TEXT: ANDREAS WILINK
»Die Gebühr dafür, dass es einem gut geht, muss bar beglichen werden.« Das ist einer dieser knappen Sätze, die zu Mitchel passen. Darin zeigt er sich, obgleich sonst wortkarg, freigebig. Ebenso, wenn er einem alten Freund und Obdachlosen etwas zusteckt (leider auch im Tausch gegen dessen Revolver ein Sprungmesser) oder seine Schwester unterstützt, die besser aus der Stadt verschwinden und in Paris untertauchen sollte, denn ihr Bruder lebt gefährlich. Mitchel (Colin Farrell, der George Clooney ziemlich alt aussehen lässt) saß drei Jahre lang in Pentonville wegen schwerer Körperverletzung. Äußerlich merkt man es ihm nicht an. Was er auch trägt, es steht ihm gut: Anzug, Lederjacke, Kapuzenshirt. Aber es fühlt sich fremd an – wie die Stadt, wie das Leben selbst. Das findet auch der Filmstar Charlotte (Keira Knightley).
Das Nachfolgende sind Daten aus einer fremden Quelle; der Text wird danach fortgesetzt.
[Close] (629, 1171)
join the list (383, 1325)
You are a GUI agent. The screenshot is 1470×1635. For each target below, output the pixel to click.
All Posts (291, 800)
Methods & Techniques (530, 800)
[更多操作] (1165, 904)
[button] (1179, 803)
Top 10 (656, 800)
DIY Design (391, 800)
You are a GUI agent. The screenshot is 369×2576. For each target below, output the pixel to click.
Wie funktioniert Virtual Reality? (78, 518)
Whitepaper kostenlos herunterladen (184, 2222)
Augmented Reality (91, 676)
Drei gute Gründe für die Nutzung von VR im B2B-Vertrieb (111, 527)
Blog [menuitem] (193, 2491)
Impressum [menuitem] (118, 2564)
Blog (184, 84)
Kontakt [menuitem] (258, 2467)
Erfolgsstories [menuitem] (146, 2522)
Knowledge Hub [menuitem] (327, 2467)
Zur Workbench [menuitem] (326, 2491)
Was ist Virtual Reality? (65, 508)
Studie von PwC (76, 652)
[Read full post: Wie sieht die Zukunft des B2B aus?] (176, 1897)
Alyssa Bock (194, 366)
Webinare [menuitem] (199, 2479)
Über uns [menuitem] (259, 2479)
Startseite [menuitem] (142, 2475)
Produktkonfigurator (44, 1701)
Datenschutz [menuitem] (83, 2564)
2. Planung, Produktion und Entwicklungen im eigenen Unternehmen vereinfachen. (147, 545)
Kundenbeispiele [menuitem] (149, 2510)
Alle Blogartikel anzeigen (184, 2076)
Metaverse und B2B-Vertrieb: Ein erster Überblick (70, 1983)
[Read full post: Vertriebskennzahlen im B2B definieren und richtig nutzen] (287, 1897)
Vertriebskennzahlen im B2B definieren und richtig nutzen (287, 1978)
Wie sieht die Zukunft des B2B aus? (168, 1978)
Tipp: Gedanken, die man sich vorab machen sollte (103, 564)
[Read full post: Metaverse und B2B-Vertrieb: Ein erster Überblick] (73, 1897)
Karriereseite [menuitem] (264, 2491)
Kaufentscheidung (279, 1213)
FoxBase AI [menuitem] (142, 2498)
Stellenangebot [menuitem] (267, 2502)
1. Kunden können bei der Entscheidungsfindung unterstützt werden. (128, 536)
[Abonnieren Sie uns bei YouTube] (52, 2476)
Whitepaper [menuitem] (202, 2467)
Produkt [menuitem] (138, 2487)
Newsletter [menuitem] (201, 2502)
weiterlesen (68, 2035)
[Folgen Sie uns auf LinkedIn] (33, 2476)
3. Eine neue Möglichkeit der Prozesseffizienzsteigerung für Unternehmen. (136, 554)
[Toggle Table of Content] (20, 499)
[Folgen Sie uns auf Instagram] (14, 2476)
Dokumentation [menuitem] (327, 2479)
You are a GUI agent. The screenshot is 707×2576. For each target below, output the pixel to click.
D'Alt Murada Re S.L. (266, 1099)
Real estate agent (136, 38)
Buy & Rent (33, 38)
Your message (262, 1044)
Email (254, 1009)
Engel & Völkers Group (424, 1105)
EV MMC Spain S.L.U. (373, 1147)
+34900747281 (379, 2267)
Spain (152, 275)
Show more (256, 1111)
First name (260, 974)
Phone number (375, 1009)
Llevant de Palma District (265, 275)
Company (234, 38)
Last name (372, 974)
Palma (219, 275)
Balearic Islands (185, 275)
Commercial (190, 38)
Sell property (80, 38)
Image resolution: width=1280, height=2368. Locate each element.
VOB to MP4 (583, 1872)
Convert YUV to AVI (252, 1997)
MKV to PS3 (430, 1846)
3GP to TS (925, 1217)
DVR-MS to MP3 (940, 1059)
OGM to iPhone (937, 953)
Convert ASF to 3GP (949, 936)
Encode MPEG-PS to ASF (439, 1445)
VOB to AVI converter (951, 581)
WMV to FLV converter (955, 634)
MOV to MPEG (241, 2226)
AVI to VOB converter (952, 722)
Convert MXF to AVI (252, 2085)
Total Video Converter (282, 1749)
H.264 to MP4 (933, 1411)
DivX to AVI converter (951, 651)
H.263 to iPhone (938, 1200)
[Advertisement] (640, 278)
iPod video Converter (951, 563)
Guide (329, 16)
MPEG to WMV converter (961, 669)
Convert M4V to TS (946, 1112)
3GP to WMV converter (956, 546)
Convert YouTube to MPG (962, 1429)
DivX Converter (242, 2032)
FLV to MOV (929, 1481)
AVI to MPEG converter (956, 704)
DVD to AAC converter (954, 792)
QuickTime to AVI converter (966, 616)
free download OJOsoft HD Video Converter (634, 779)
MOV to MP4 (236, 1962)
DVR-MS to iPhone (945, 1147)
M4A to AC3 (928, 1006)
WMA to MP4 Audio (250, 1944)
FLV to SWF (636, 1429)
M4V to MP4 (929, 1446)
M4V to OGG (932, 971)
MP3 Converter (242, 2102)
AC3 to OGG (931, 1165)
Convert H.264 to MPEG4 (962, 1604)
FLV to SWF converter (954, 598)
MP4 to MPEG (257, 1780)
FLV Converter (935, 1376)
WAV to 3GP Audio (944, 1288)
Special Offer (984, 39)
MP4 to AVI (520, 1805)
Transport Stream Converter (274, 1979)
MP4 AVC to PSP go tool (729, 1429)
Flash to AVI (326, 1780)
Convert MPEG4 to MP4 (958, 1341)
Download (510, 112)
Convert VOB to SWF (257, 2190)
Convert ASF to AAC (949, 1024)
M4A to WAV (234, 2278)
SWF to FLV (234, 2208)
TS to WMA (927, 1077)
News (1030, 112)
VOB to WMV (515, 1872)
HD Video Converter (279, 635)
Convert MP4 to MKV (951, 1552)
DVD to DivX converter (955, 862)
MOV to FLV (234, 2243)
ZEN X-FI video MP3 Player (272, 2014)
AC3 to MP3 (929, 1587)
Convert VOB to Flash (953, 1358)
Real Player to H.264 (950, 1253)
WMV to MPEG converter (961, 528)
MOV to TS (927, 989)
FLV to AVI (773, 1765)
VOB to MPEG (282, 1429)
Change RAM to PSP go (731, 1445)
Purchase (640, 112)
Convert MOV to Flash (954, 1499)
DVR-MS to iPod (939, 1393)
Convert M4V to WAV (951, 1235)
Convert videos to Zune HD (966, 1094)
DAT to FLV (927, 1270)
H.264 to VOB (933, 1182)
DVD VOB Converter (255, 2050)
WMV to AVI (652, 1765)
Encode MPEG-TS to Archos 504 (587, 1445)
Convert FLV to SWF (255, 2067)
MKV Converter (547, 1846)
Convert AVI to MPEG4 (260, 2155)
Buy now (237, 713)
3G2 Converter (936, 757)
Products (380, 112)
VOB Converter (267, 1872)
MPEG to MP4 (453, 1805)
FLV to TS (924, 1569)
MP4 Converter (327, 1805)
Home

Selbst für ihr abgeschottetes Haus, das sie mit einem philosophischen Drogenwrack als einzigem Mitbewohner und mit zwei Francis Bacons teilt, braucht sie einen Bodyguard, um sich vor den Fotografen der englischen Boulevardpresse zu schützen, die offenbar noch hemmungsloser sind als Italiens Paparazzi. Mitchel nimmt den Job an, der mehr und mehr zur Privatsache wird. Die alte Gang hält er lieber auf Abstand. Vor allem Boss Gant, der wie ein Raubtier noch eine Sekunde, bevor er sein Opfer reißt, ruhig ist. Aber der Ausstieg gelingt nicht. Ein Gangster bleibt, was er ist – wie ein Alkoholiker, auch wenn er abstinent bleibt.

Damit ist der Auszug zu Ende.